Esmat Rajab, head of the Kurdistan Democratic Party’s (KDP) bureau in Mosul, confirmed the account of the interior ministry spokesman. “As far as we know, they (ISIS) attempted to control Mosul International Hotel, but their attempt was defeated,” he said.
According to military and security sources in the province, 41 Iraqi soldiers and 27 ISIS members have been killed. More than 60 policemen are said to be among the injured.
Ma’an said that schools and universities had been closed down in Mosul due to potential hostage taking by ISIS. “Most of the dormitories have been evacuated because of the possibility of attack, and certainly these incidents have paralyzed the education process in the city,” he said.
Thousands of resident have fled the city, seeking safety in eastern Mosul, which is partially under the control of Kurdish Peshmarga forces.
A Rudaw correspondent said that nearly 4,000 people from Mosul have fled to the Kurdistan Region. The refugees say that ISIS fighters were using homes in Mosul as shields to attack the army.
Kurdish Peshmarga forces have not participated in the clashes against ISIS until now, but they are on the high alert on the Kurdistan Region’s borders, officials said.
Jabar Yawar, chief of staff in the Peshmarga ministry, denied that the KRG had been asked to confront ISIS forces outside the Kurdistan Region.
“Such a request should come from the federal government to the KRG,” he explained.
“Unfortunately, the federal government has not agreed until now, and has not coordinated and assisted the Peshmarga forces in those areas to control the security situation there,” he said.
Yawar insisted that Peshmarga forces could have provided better security for the people. “If Peshmarga forces were there, all these explosions and killings of innocent citizens would not have happened,” he said.
He added that the non-existence of Peshmarga forces had provided a space for the terrorists to operate freely in those regions.
In the meantime, some local officials in Mosul pleaded for the KRG to deploy its forces to protect the Kurdish population of the city.
“We ask Massoud Barzani, president of the Kurdistan Region, to dispatch Peshmarga and security forces to protect the Kurds of Mosul, in particular the Shabk Kurds, who have always been a target of the extremist militants,” said Ghazwan Dawdi, a member of Nineveh’s provincial council.
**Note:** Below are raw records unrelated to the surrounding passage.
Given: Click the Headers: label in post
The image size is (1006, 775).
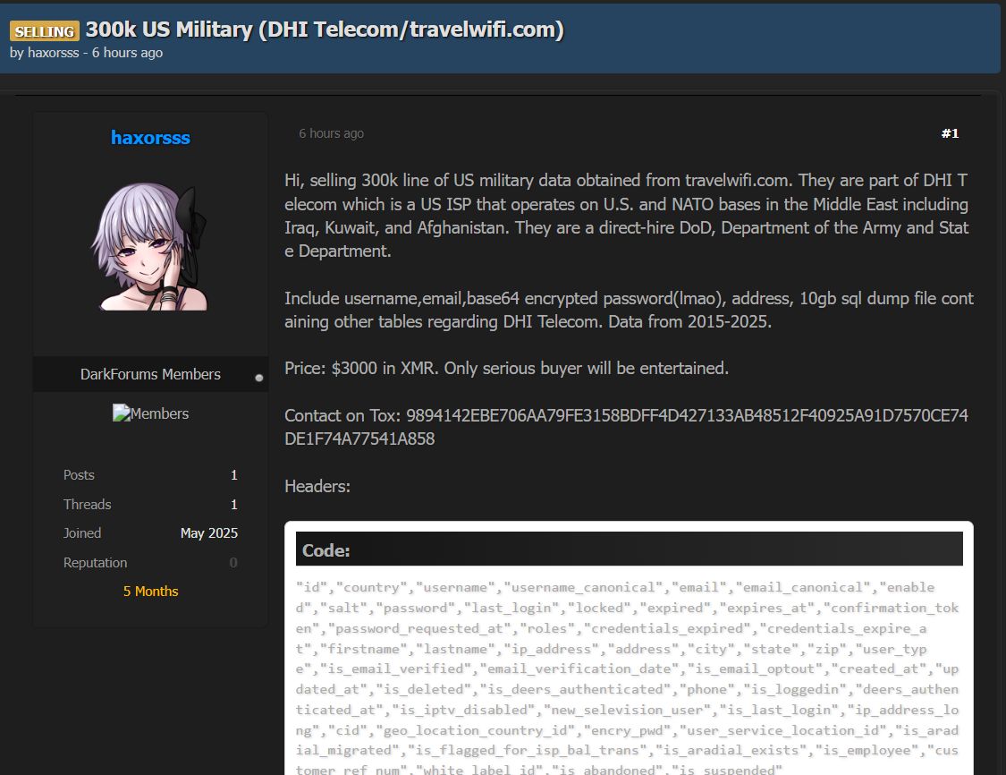Looking at the screenshot, I should (x=317, y=487).
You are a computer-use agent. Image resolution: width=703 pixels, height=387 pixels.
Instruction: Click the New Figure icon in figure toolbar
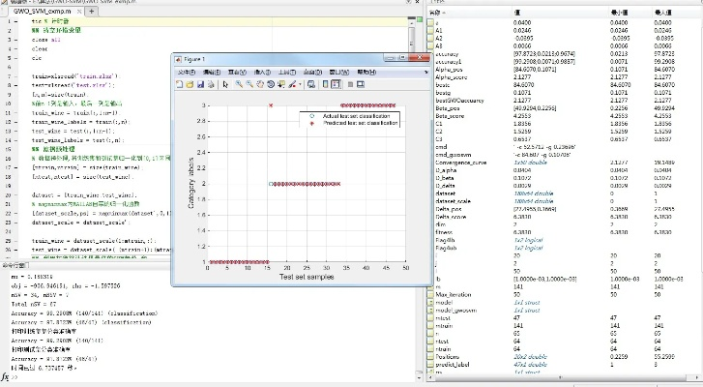(x=179, y=84)
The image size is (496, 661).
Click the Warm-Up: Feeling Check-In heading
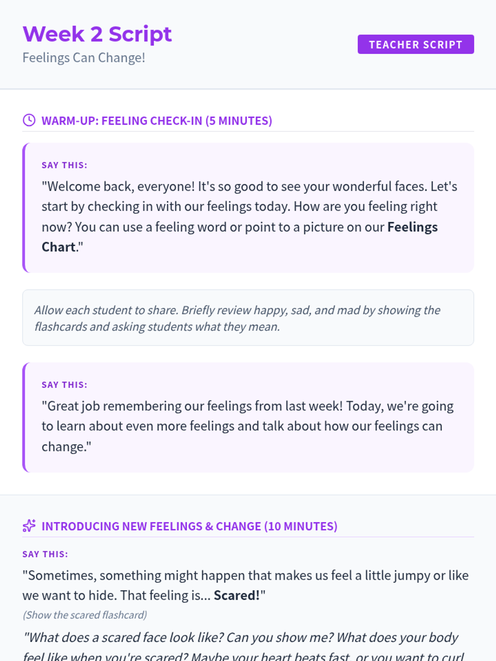tap(157, 121)
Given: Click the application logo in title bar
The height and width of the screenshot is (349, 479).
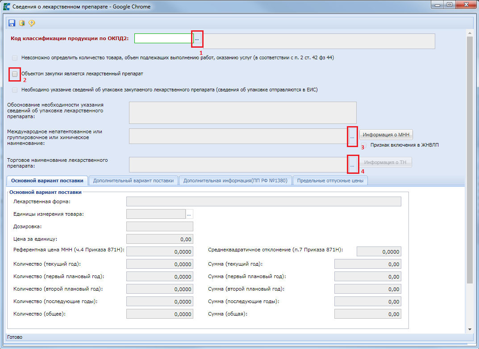Looking at the screenshot, I should point(7,7).
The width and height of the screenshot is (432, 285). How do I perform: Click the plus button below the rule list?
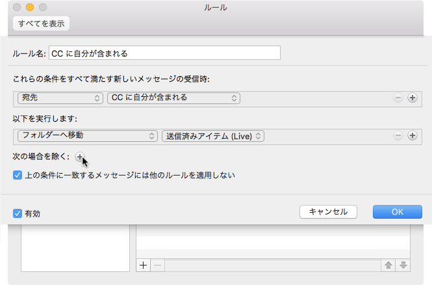[x=144, y=265]
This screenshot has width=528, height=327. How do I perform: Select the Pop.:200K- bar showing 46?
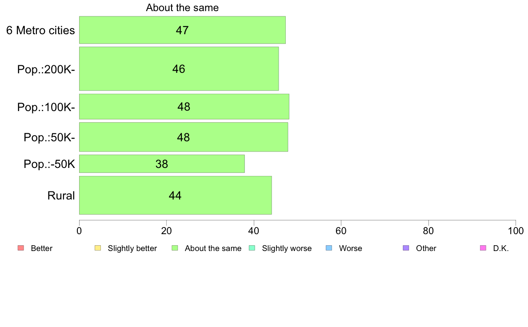pos(179,69)
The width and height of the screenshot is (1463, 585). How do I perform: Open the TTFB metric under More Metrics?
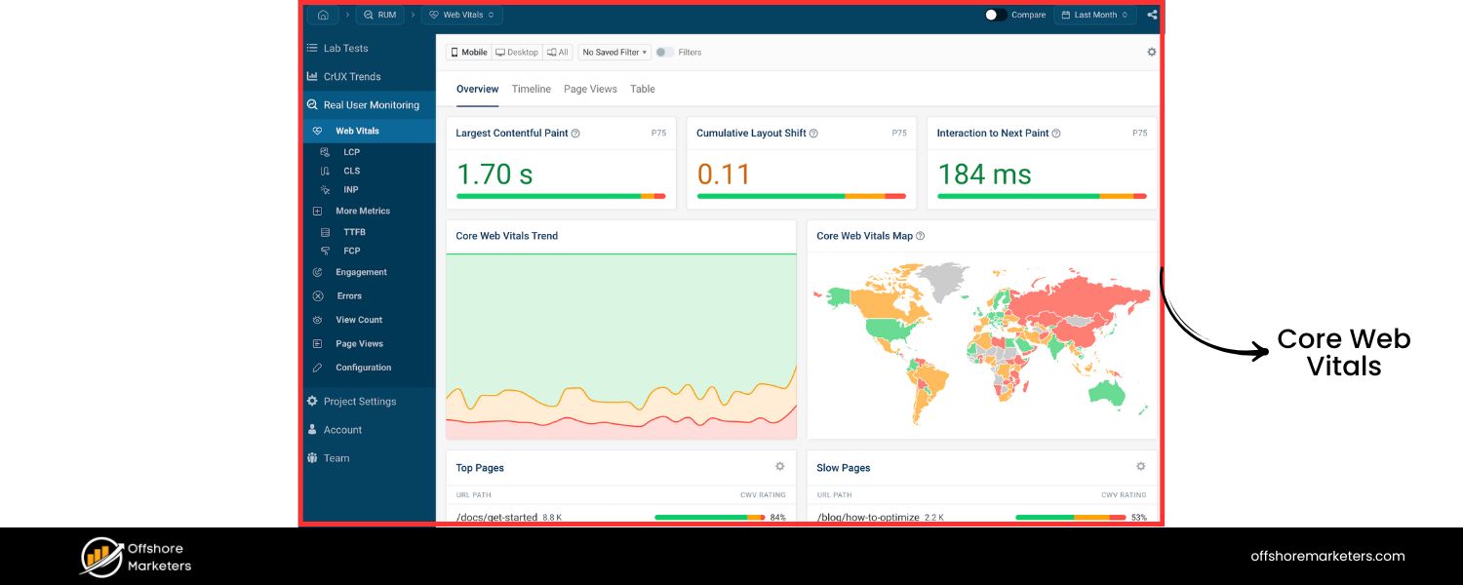click(x=353, y=231)
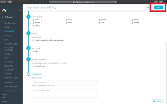167x104 pixels.
Task: Collapse the sidebar using the chevron icon
Action: (20, 10)
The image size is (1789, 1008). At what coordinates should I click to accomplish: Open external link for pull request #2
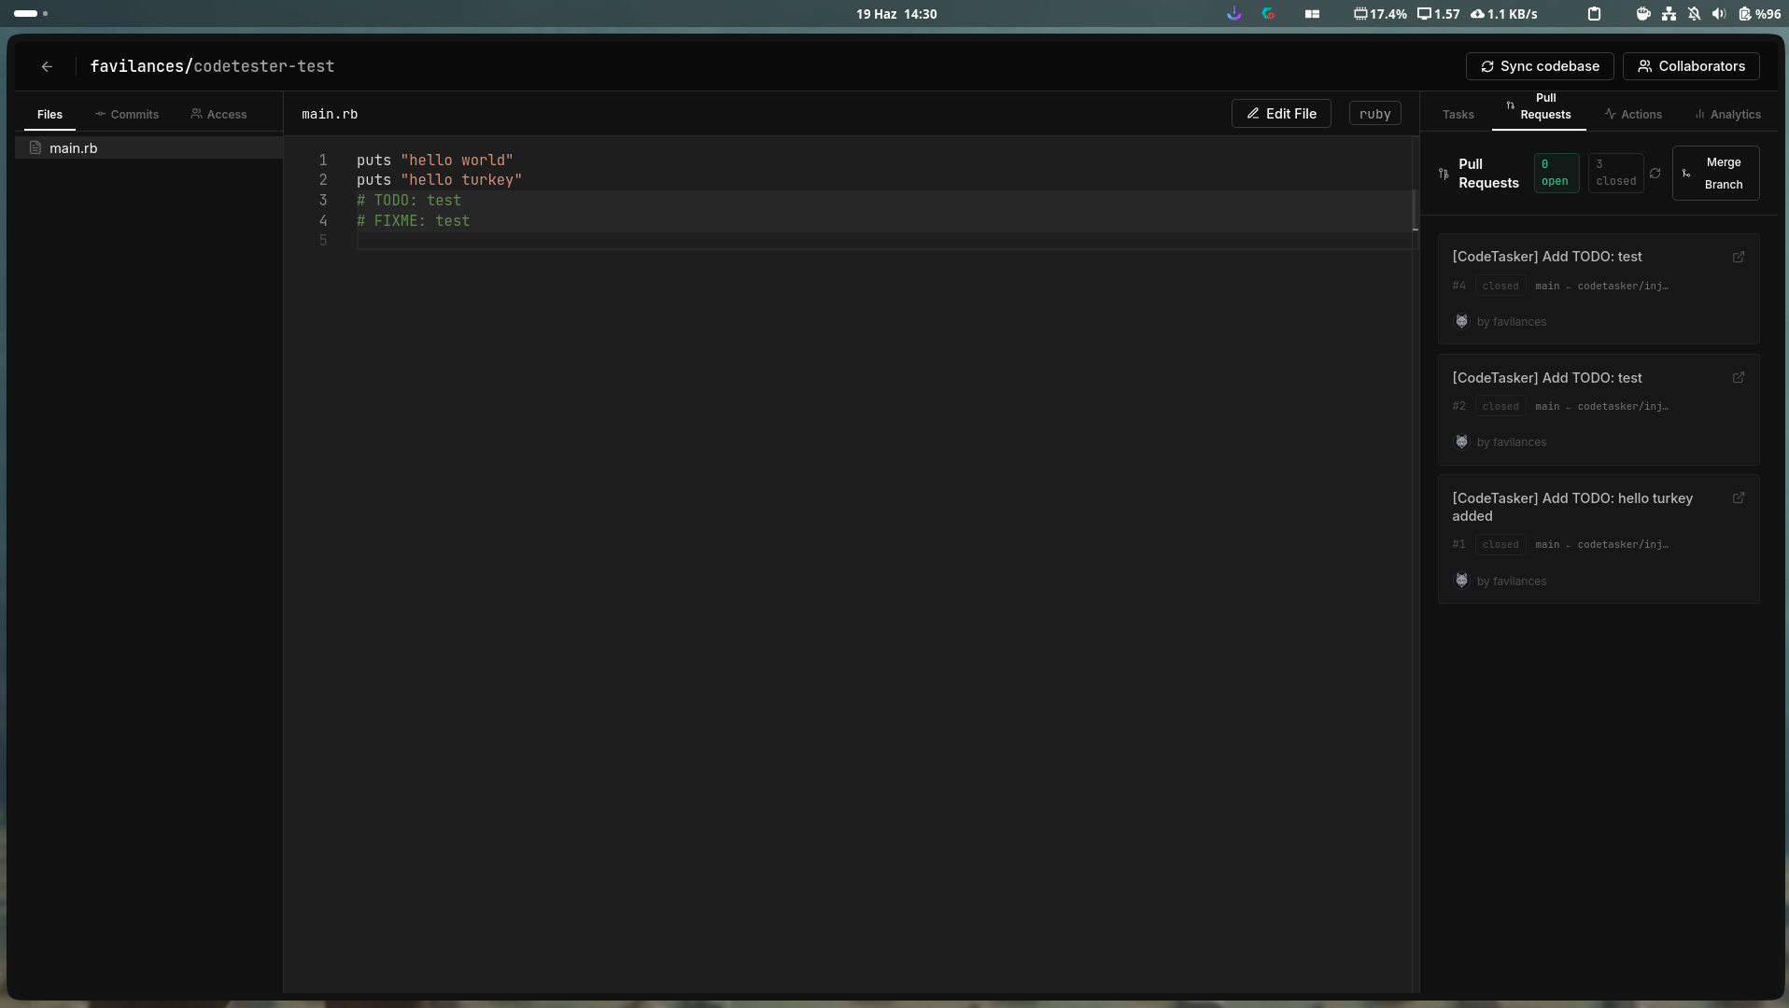pos(1739,378)
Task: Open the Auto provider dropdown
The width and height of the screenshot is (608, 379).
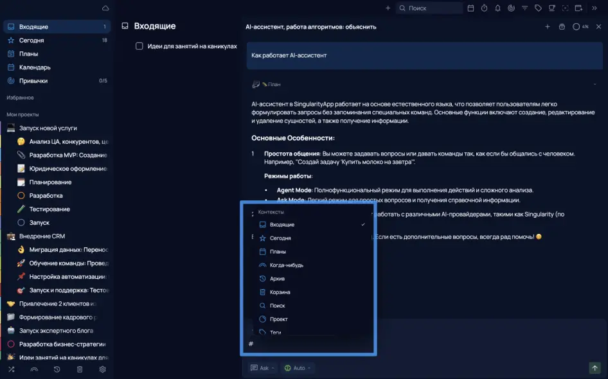Action: [x=298, y=368]
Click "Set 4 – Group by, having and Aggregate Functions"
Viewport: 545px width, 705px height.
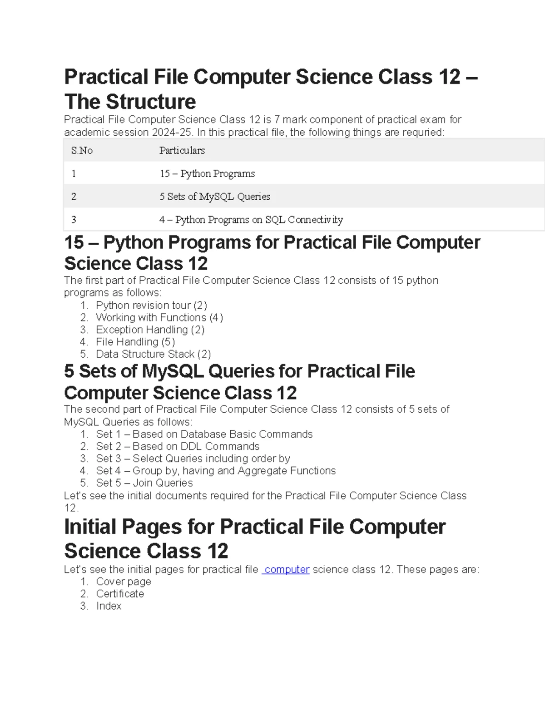coord(216,471)
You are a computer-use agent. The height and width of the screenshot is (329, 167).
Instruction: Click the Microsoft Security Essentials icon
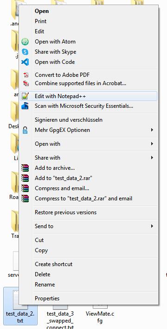coord(25,106)
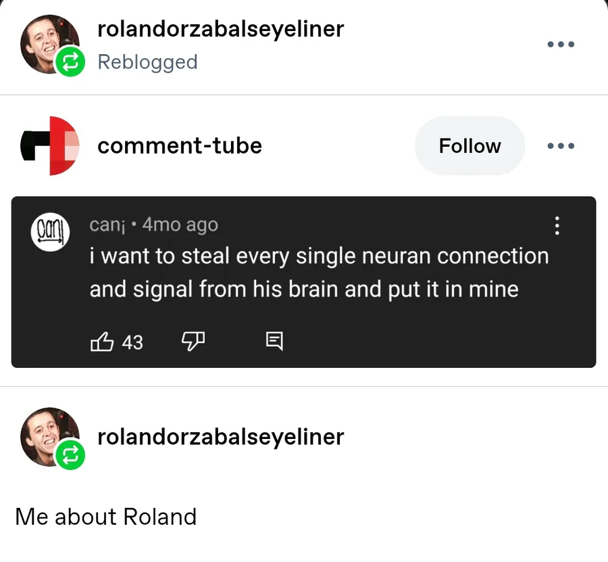
Task: Click the Reblogged label under the username
Action: pos(147,62)
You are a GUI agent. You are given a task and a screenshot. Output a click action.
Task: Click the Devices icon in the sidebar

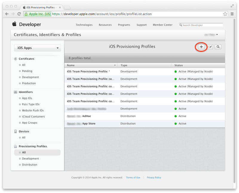[16, 131]
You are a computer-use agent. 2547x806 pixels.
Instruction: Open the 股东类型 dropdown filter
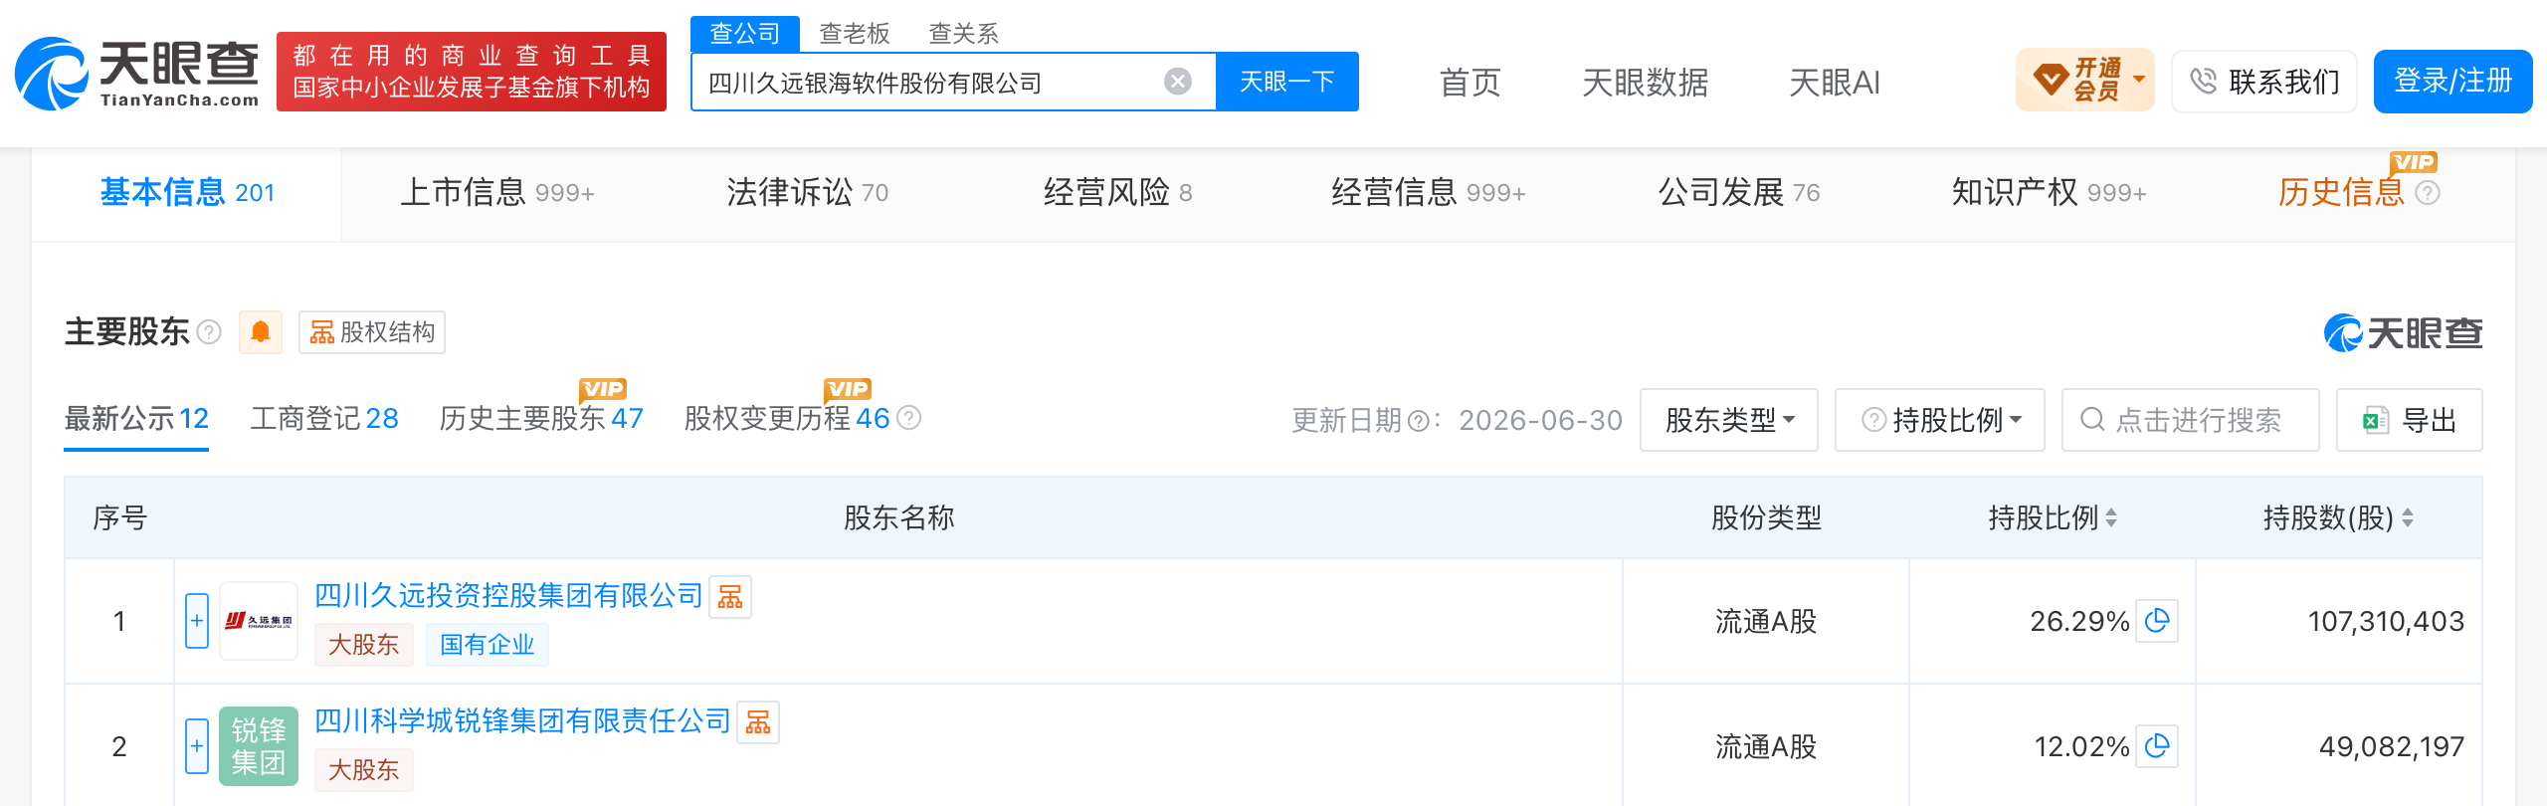click(x=1729, y=420)
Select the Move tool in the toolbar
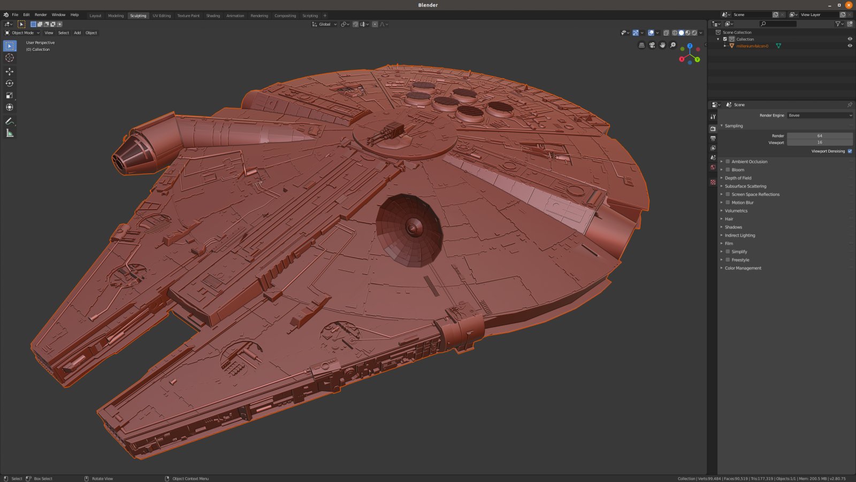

ISIS has launched coordinated attacks in the Sunni provinces over the past several days. It briefly controlled large parts of the city of Samarra in Salahaddin province, while taking students and professors hostage a Ramadi University.
In the meantime, ISIS suicide bombers claimed responsibility for an attack on the office of the Patriotic Union of Kurdistan in the town of Jalaula in Diyala province, killing at least 20 and wounding 63 others.